By Nancy Dahlberg / ndahlberg@miamiherald.com
Peter Diamandis believes we are heading toward the most extraordinary time in human history.
“That’s the world we live in today, a guy or gal in a garage can really start a company that can touch the lives of a billion people,” Diamandis, the CEO of the X Prize Foundation, told the social entrepreneurs and enthusiasts at the Continuity Forum, the Americas Business Council Foundation’s annual conference held Thursday and Friday at the Mandarin Oriental in Miami.
The reason this can happen is because the exponential growth of technology. Take the transistor, he said. “There’s been a 100-billion fold price-performance improvement over four years and it’s rocking our world.”
But it doesn’t stop there, said the CEO of Singularity University who studies artificial intelligence. In the future, sensors will be molecular in size and woven into everything that is produced. “Technology is that force that takes what is scarce and makes it abundant,” said Diamandis.
The X Prize is currently offering a $15 million challenge to build a piece of software to bring a child anywhere from illiteracy to basic reading writing and numeracy in 18 months. “My goal is that it goes on every single device manufactured, so every device going out there in the world is a teacher,” said Diamandis, the author of Abundance.
All kinds of big ideas were in abundance at the sold-out conference, attended by about 400. The event brought together a diverse lineup of speakers, including a Nobel prize winner in economics, a Pulitzer Prize-winning journalist, a world-renowned neuroscientist, a 20-year-old shark advocate, authors, environmentalists, political activists and artists.

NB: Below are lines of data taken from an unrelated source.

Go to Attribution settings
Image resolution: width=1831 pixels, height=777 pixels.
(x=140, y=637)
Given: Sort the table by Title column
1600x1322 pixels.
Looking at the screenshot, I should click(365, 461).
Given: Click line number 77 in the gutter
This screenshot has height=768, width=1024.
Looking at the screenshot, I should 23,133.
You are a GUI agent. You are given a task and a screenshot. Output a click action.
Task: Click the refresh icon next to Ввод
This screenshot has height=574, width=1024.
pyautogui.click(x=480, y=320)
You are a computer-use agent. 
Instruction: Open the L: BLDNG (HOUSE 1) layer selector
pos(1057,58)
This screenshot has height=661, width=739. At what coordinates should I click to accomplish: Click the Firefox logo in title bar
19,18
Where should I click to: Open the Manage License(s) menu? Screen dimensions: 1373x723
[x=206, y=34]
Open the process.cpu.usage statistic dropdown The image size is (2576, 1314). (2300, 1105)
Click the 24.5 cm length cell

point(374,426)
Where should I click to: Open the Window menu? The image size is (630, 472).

Along with the thought-provoking TED-style talks, 23 fellows from Ashoka, the world’s largest network of social entrepreneurs, gave short presentations on their scalable companies and nonprofits that take aim at poverty, environmental challenges, healthcare, education reform and economic development. The abc* Foundation, through a partnership with Ashoka, will select three and give them $100,000 grants and two years of support.